If they would dump their addiction to ad tech a large number of their problems - fraud, blocking, price deflation - would take a nice step toward evaporating.

Sadly, they are willing to address everything but the problem.

October 06, 2015

Take This Test To See If You Are Delusional

As a world famous writer once said, marketers are from Mars.

But today we are not talking about marketing nutjobs in general, today we're talking about you.

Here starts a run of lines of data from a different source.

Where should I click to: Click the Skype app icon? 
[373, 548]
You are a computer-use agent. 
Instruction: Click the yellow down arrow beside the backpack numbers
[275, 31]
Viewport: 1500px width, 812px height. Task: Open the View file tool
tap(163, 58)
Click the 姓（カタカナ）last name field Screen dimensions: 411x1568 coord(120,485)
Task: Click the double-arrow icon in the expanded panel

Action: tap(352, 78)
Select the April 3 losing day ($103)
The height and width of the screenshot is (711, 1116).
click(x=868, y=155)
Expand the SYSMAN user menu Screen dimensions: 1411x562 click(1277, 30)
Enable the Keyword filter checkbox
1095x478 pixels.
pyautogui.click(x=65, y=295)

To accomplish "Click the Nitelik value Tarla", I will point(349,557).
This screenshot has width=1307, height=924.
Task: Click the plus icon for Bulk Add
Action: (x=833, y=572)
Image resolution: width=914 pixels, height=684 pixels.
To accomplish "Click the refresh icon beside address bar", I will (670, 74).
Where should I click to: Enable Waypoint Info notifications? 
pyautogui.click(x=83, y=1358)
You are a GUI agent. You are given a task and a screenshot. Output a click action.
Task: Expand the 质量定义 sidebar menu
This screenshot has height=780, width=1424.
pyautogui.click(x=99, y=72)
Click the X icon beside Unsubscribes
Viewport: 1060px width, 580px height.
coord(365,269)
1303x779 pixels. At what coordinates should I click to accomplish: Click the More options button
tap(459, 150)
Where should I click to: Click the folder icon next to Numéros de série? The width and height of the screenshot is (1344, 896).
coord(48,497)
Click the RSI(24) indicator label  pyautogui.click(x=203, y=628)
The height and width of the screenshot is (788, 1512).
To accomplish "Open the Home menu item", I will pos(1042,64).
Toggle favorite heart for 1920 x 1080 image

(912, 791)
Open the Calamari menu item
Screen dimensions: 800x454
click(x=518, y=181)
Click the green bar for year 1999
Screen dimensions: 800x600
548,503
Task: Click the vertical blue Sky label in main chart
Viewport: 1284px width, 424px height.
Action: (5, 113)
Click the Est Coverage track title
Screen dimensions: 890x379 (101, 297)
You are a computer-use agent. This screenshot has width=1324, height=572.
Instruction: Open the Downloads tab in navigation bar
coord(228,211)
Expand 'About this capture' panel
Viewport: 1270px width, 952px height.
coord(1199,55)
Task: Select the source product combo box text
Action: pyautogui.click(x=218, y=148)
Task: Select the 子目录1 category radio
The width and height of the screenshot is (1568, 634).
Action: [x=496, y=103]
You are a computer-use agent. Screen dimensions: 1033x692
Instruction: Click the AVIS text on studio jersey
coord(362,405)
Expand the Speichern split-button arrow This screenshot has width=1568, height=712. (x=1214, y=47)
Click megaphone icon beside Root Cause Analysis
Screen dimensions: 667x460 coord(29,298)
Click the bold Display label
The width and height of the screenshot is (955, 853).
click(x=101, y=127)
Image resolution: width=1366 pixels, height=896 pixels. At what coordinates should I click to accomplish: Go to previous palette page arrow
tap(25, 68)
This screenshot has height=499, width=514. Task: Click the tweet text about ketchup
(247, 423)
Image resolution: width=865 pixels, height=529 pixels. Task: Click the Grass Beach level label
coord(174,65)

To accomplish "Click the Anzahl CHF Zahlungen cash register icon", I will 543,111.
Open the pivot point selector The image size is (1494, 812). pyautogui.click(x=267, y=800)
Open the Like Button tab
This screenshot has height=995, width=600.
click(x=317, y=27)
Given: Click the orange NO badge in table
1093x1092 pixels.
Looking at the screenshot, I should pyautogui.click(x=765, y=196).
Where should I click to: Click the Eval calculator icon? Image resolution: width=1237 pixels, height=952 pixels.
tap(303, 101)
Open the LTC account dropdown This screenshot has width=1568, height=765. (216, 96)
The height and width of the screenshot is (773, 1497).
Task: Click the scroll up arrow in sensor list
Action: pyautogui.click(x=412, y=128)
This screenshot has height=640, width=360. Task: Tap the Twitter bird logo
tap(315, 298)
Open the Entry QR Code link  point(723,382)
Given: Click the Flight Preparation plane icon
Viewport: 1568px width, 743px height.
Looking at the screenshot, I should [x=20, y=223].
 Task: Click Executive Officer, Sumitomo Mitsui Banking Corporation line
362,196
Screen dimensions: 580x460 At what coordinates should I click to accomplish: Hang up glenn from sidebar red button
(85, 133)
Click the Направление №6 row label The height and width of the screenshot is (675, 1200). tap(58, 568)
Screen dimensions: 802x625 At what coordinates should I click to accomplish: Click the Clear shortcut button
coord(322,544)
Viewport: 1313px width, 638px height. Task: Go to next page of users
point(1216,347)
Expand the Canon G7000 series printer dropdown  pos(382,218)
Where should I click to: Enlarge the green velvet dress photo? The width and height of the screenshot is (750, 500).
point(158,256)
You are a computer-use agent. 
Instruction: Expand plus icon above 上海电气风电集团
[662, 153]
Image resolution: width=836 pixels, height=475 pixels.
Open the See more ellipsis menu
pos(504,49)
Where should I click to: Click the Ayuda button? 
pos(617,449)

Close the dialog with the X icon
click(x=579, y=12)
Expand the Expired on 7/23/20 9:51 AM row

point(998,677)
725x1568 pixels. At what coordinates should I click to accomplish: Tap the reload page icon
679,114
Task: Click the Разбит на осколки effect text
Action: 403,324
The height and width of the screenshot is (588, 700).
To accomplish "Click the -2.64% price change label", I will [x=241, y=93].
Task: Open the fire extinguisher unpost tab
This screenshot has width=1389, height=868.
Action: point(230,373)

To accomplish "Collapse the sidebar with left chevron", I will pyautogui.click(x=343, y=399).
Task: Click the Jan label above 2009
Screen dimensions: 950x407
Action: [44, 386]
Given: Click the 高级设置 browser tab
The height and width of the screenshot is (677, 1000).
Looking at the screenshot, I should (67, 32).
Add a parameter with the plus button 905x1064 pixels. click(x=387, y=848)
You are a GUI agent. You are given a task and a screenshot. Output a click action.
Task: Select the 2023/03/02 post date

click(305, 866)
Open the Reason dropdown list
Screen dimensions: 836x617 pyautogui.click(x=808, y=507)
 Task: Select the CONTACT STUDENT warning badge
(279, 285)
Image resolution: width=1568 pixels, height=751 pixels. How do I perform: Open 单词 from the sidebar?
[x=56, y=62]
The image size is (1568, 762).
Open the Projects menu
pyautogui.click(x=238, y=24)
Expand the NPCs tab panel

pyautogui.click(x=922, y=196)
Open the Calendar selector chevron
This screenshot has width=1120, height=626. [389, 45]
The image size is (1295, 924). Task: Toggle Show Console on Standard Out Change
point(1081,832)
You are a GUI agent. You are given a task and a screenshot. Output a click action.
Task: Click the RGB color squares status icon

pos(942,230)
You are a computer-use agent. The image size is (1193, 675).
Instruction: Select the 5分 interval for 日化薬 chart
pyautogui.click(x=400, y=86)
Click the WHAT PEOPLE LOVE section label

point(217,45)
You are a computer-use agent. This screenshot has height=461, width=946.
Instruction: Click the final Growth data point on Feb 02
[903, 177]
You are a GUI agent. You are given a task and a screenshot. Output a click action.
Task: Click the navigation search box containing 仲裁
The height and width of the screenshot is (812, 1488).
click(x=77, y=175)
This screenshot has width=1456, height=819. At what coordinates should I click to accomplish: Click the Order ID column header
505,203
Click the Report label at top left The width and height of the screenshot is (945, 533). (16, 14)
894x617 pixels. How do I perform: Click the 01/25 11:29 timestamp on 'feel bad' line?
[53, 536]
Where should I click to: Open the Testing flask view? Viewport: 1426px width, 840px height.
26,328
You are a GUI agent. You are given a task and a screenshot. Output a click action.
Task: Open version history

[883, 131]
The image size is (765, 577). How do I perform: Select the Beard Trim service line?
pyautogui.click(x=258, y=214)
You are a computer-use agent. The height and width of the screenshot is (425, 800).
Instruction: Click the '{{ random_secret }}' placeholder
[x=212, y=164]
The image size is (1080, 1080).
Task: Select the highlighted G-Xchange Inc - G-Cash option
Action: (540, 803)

The question today is a personal one: How far have you deviated from reality?

Take this test to find out.

First, I want you to think about your refrigerator.

Think about all the stuff that's in there: The cheese, the eggs, the juice, the jelly, the butter, the beer, the mayonnaise, the bacon, the mustard, the frozen chicken strips...

Now think about your pantry. The cereals, the beans, the napkins, the flour, the detergent, the sugar, the rice, the bleach...

Next your medicine cabinet. The toothpaste, the pain relievers, the shampoo, the tweezers, the soap, the band-aids, the deodorant...

Now your dresser. Your socks, your underwear, your shirts, your pajamas, your swim suit, your t-shirts, your sweaters...

Now your car. The battery, the tires, the wiper blades, motor oil, gasoline, the air filter, the muffler...

Now answer these questions:
  • Do you "share branded content" about any of this stuff? 
  • Do you feel "personally engaged" with these brands? 
  • Do you "join conversations" on line about this crap? 
  • Do you ever "co-create" with any of these brands? 
  • Do you feel like you are part of these brands' "communities?"
Now answer me this: If you don't, why in the fucking world do you believe anyone else does?

Okay, you may now return to your regularly scheduled delusions.